01.06.2015

Simulating a single population

We use Hudson's MS simulator. This program simulates data sets with a pure neutral model of evolution, under various demographic models. The 'ms' program takes 2 arguments: - A number of individuals (samples) to simulate - A number of data sets (replicates) to simulate

In addition, it takes some switch to specify the demography model. The simplest one is the -t switch, which provides a value of \(\theta = 4 \cdot Ne \cdot u\). The following command generates one sample of 10 individuals with \(\theta = 4\).

ms 10 1 -t 4

A value of theta = 4 corresponds, for instance, to a mutation rate of 1e-6 and a population size of 1e6.

Exercise:

Run MS and note the number of segregating sites.
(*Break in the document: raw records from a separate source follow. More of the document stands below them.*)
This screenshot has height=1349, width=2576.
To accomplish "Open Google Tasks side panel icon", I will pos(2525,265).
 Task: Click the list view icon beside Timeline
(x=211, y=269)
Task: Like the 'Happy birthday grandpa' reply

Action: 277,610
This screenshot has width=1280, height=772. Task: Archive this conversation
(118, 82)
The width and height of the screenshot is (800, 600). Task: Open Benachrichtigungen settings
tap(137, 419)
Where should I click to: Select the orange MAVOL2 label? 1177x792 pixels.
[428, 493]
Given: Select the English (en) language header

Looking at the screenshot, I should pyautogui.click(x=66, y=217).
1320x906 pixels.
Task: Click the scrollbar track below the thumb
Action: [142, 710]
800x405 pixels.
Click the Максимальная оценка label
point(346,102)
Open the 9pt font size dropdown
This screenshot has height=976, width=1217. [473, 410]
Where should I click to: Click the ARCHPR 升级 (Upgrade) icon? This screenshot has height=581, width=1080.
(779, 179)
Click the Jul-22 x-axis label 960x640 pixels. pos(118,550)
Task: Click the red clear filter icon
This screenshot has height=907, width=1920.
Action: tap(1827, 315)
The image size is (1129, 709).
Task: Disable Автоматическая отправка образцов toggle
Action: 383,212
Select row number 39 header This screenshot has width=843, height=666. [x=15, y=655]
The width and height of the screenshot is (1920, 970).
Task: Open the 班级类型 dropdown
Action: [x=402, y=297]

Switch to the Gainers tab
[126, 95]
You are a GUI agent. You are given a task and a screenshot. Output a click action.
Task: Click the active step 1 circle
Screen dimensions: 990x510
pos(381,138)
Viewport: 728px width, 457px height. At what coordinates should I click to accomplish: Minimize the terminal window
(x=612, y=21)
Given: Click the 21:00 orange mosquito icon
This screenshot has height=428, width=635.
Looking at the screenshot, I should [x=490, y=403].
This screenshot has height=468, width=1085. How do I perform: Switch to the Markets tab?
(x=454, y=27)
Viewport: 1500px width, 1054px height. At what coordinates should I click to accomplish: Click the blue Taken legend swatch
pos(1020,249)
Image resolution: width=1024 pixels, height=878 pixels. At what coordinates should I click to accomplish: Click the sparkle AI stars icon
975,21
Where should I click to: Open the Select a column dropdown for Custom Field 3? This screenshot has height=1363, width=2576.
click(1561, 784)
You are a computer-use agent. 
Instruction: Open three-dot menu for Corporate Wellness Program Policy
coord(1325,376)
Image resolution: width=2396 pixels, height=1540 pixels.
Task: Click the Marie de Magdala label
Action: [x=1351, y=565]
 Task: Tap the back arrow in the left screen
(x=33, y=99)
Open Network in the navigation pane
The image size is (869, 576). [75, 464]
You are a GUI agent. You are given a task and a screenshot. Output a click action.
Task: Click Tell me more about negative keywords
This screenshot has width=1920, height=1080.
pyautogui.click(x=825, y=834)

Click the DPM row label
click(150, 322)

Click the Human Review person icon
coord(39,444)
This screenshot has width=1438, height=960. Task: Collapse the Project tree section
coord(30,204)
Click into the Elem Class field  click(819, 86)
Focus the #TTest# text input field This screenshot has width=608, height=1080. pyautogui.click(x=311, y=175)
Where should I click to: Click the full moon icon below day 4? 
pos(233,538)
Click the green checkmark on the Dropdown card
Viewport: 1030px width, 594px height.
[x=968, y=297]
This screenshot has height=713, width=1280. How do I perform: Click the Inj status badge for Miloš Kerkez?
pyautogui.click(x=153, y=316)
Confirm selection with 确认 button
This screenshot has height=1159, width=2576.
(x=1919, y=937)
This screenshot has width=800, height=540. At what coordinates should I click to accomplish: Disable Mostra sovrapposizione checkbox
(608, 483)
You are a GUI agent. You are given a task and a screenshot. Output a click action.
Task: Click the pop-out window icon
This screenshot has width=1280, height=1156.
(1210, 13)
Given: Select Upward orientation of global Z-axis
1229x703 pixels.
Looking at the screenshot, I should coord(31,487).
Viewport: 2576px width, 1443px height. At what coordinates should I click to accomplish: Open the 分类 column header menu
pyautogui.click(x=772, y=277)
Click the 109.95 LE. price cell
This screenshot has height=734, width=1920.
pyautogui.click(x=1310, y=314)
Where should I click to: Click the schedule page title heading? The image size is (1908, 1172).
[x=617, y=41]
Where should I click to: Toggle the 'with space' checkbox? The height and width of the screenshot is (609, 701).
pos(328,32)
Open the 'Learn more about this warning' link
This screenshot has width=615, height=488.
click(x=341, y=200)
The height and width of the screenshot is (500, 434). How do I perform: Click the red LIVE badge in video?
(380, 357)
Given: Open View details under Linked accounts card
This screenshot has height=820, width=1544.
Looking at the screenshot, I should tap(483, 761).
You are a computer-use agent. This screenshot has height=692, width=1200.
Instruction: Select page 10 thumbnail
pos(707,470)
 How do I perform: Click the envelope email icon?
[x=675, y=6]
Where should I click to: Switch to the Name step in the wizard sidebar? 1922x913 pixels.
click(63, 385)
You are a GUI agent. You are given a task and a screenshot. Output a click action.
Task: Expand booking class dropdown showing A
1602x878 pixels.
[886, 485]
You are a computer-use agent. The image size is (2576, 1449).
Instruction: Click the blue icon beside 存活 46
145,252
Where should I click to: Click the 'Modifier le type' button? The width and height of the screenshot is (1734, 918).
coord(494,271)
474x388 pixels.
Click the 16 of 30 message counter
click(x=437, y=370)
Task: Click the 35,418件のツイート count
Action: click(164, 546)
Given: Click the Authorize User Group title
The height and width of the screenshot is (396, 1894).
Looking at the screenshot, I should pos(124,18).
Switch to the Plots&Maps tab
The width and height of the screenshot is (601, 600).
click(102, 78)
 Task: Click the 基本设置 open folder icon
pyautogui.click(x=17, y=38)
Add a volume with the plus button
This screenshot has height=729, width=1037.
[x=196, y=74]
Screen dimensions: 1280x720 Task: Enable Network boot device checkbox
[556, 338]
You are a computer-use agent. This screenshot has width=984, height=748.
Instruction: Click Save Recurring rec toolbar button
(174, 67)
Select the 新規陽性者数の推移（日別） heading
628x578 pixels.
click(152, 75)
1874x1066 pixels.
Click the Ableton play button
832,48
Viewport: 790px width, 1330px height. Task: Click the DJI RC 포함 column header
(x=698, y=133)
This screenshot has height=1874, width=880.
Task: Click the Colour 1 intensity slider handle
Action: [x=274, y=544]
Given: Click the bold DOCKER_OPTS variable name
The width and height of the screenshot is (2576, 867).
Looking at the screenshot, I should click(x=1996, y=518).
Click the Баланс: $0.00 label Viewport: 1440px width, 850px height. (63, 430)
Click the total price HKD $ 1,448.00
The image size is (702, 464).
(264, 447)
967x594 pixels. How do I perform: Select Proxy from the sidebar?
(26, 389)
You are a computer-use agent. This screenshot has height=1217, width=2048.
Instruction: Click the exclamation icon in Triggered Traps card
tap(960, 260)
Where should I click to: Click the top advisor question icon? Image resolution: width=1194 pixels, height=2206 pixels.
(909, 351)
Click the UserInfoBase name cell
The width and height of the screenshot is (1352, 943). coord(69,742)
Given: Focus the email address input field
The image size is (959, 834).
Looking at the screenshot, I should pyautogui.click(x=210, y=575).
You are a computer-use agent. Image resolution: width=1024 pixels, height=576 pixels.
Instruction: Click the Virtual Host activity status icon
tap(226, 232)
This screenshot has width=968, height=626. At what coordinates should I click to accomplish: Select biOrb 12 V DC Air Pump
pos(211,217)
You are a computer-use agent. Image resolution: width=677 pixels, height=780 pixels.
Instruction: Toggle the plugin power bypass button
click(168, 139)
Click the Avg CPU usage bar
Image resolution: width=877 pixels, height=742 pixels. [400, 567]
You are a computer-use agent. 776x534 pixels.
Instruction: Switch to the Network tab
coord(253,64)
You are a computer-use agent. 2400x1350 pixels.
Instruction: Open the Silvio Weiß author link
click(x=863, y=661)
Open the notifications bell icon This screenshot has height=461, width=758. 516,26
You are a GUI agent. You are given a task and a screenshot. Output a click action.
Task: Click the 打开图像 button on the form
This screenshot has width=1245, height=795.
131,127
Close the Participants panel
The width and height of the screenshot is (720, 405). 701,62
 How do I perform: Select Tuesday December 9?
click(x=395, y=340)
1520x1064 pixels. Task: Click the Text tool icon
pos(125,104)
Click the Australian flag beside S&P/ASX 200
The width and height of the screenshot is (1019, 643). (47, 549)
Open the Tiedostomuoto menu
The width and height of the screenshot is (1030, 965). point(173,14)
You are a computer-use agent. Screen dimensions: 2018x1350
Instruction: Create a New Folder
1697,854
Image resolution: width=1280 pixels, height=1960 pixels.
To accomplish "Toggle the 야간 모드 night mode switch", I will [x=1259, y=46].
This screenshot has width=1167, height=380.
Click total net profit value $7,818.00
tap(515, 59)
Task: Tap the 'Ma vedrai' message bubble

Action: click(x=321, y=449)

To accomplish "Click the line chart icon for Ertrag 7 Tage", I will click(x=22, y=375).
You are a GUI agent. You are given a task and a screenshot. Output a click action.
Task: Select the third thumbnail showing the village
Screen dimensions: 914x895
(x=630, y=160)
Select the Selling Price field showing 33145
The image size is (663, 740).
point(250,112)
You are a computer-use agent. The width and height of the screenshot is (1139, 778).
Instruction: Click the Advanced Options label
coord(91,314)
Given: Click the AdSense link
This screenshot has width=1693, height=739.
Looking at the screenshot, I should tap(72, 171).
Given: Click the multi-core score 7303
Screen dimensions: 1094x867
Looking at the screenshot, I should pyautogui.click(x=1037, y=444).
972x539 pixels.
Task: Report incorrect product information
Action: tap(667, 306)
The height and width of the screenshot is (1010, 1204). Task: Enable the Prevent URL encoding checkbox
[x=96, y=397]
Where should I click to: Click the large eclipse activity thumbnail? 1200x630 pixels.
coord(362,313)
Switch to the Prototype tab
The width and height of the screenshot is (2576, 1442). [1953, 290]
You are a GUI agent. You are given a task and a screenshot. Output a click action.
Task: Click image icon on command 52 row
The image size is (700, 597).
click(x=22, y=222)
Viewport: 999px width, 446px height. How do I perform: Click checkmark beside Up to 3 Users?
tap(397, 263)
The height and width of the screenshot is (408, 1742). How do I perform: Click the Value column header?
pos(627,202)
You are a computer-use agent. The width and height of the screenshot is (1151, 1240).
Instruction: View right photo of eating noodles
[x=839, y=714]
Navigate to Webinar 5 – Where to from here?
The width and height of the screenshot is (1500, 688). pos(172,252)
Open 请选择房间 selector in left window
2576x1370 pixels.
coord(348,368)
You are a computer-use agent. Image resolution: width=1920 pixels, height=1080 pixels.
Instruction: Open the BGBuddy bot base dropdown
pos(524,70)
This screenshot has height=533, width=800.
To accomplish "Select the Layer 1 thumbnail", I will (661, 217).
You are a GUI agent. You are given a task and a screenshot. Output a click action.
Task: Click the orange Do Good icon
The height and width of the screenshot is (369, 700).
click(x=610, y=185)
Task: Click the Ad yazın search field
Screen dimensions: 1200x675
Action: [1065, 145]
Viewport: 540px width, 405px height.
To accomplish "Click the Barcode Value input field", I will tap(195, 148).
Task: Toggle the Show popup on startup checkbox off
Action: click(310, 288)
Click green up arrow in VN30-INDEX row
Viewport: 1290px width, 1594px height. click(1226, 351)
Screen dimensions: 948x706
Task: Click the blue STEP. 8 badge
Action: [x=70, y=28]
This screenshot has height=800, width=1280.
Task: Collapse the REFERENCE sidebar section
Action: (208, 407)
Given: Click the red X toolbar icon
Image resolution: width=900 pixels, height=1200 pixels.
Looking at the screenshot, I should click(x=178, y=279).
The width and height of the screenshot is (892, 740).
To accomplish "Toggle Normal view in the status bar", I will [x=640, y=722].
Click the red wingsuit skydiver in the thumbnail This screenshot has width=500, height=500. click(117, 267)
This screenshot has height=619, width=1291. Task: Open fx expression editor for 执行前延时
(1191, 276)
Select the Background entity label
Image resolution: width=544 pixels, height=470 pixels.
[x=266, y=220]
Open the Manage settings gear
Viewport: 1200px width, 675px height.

Compare to the expected number of seggregating sites:

\(E(S) = L \cdot \theta \cdot a_n\)

with \(a_n = \sum_{i = 1}^{n-1} 1/i\)

Note: in our example, \(L = 1\).

Tip: automatic extraction using unix command line:

ms 10 1000 -t 4 | sed -n "s/segsites: \(\d*\)/\1/p" > nbseg.txt

The resulting numbers can be read in R:

numbers <- read.table("nbseg.txt")

Results for n=10

e <- sum(1/(1:9)) * 4
print(e)
## [1] 11.31587
summary(numbers)
##        V1       
##  Min.   : 1.00  
##  1st Qu.: 7.00  
##  Median :11.00  
##  Mean   :11.44  
##  3rd Qu.:15.00  
##  Max.   :39.00

Results for n=10 (suite)

hist(numbers$V1, col="cornsilk3", main="",
     xlab="Number of segregating sites", nclass=20)
abline(v=e, lwd=2, col="steelblue")